Task objective - For each entry, output its words exactly and leave any picture behind.

Dataset entries -
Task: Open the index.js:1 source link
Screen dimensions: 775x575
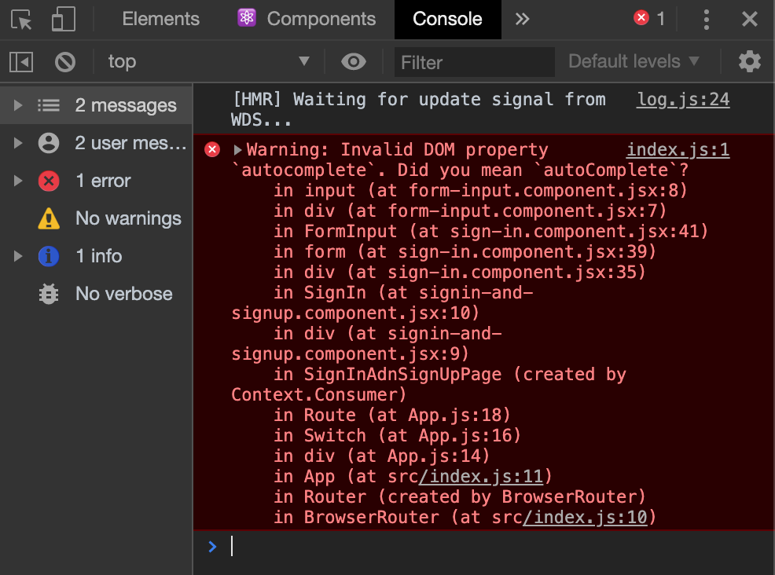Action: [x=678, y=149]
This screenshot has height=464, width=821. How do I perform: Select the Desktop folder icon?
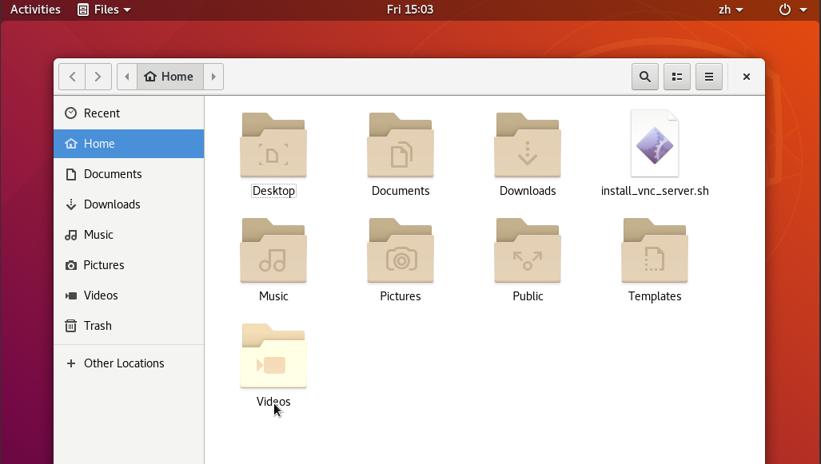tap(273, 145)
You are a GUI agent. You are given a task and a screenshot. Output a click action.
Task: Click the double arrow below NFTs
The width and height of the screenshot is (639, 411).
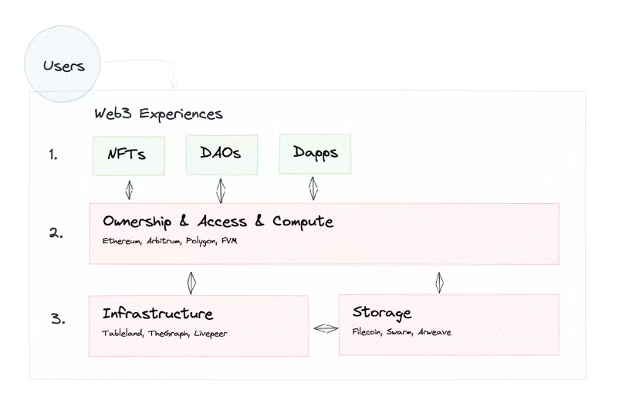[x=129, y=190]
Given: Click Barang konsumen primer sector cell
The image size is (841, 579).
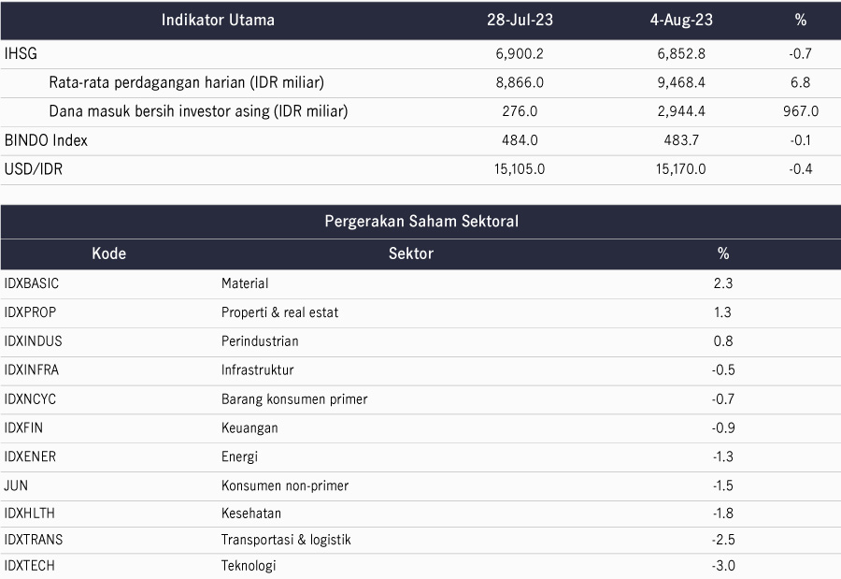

Solution to this problem -
Task: Open the index.js:1 source link
Screen dimensions: 775x575
Action: [x=678, y=149]
This screenshot has height=464, width=821. How do I perform: Select the Desktop folder icon?
tap(273, 145)
You are a GUI agent. You are given a task and a screenshot. Output a click action.
Task: Click the double arrow below NFTs
The width and height of the screenshot is (639, 411).
[x=129, y=190]
Given: Click Barang konsumen primer sector cell
The image size is (841, 579).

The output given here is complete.